Of course I still had Jarvis Cocker because he himself has lost Pulp. He was still as witty and angry as ever. Breaking my heart with Everyone Loves The Underdog. Moving on from parading pithy comments about the working class to actually attacking the philosophies of power structures exploiting them on Running The World. His Quantum Theory, with lyrics about slipping into parallel dimensions where things turn out differently, made me teary.
However, it was Jarvis solo. Fresh songs, none of memory baggage or danger of temporal slipping that came with Pulp. Dancing with Surreal Girl to Jarvis at the Shepherds Bush Empire was joyous. Walking hand-in-hand from gig to Tube, it was clear that not only was Jarvis undimmed, so was I. There were no ghosts and my heart was full of love.
Everything was fine except I still missed Pulp. Missed a treasury of songs with killer choruses and acerbic, funny lyrics about things that mattered. The music I was afraid to listen to because of the past, was music that meant still meant something to me beyond the awful emotional entanglements it had picked up along the way.
Reclaiming Pulp started with discovering songs I had failed to hear first time around. A whole range of stunning B-sides and tracks for films completely new to my ears. Unsoiled songs with no temporal connections.
Cocaine Socialism was the first – a scathing attack on New Labour attitudes once they were ensconced in Whitehall. For someone who became a political lobbyist in 1997, it caught everything I had felt at the time. It was as much an anthem for me as David’s Last Summer or Common People had ever been.
By the time I was dancing to tracks as obscure as This Boy’s Evil, I knew I was ready to take back whole lost albums such as Different Class and This Is Hardcore. This was music too good to be ruined by painful memories. It was a blissful shock to listen to all those songs I once loved, but had been avoiding. I now know that relationship revenants are easily exorcised from musical entanglement by a combination of current happiness and secure love.
Now Pulp themselves are back. The old gang reunited. Hopefully they will on form and able to score a soundtrack of popular discontent. Able to create new anthems for this callous ConDem Nation. This coming summer could be the season in which Jarvis delivers his most powerful kicking against the pricks yet. After all, there are an awful lot of public school boys, mendacious manipulators and bullies in power to aim for these days.
In July, Surreal Girl and I will throw down a blanket in Hyde Park. Stepping around our picnic of home-baked sausage pie and strong Spanish wine, we will dance and kiss. She will hold me as I bask in the warmth of her skin.
Pulp will play into ears free from the fear of past hurt. Songs reborn to accompany the new trajectories of history. Songs creating a whole new network of memories; time travel tunnels back to this moment. Songs slotted back into their rightful place in the soundtrack of my life.
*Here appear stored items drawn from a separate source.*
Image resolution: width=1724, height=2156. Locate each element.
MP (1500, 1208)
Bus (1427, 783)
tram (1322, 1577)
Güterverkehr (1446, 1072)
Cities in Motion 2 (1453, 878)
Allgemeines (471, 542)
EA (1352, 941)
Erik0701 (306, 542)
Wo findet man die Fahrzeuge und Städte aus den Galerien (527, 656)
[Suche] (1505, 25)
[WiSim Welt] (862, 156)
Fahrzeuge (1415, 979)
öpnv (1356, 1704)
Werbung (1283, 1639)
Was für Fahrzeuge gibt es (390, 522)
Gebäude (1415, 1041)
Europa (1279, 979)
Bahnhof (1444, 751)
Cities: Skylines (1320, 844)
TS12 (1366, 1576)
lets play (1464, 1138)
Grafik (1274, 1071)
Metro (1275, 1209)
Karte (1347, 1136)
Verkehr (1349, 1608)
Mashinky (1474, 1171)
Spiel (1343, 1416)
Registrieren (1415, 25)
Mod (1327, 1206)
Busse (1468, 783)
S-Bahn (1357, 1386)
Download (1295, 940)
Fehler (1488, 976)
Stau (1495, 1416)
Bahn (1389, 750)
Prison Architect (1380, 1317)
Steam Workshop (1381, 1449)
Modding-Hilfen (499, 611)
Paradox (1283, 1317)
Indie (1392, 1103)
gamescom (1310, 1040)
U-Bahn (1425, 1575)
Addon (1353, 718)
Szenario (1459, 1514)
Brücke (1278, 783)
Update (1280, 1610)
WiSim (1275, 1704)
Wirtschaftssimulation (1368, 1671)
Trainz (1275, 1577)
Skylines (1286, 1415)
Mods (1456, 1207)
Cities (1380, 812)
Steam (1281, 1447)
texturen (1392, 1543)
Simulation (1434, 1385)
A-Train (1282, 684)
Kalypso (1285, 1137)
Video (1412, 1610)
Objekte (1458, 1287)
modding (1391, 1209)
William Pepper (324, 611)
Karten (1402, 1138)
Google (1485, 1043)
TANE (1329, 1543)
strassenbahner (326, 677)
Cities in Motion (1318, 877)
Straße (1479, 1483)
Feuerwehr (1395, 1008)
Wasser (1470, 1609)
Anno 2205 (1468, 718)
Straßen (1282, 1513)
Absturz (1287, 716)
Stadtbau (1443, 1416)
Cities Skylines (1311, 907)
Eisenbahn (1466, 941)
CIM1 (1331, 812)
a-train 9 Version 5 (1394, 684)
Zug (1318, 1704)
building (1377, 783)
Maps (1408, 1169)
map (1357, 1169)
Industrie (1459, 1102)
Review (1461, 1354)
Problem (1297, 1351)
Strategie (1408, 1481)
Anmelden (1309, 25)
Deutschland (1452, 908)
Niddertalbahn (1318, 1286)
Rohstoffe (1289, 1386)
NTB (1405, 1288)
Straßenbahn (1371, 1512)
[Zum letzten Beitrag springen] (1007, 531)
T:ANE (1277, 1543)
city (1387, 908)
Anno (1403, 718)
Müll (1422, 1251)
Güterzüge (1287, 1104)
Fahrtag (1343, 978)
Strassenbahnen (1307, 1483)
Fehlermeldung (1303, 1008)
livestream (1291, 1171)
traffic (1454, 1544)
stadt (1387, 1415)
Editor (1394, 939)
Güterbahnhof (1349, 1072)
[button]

*Or as she is known in our home these days and in this blog from now on, FK.
6 comments:
A stunningly Beautiful piece, joyous and strong. The Love you share conquers all and this is testament to it..
Dude, aptly put even for a Chicago boy where the rage of the machine beats in time to the pain of living.
We had Rage at The Pink Toothbrush ...
Sounds to me like an emotional fait accompli that has been long deserved and because of Surreal Girl's naturally, firm footing. A most enjoyable kind.
Gucci Muse
Hmmm, the Pink Toothbrush was called Crocs when I was in my teens. I return to its dark and dingy interior with my dear departed lost love whenever I hear "A Forest" by The Cure. Truly a time tunnel to my Gothic past ;)
Crocs – when it hosted the first ever live gigs by the likes of Depeche Mode and Yazoo. It is a powerful place for temporal echoes. All those teenage traumas and dreams soaked into the dance floor. Strangely, their used to be a painting of me with a clock drawn on my face in the Toothbrush.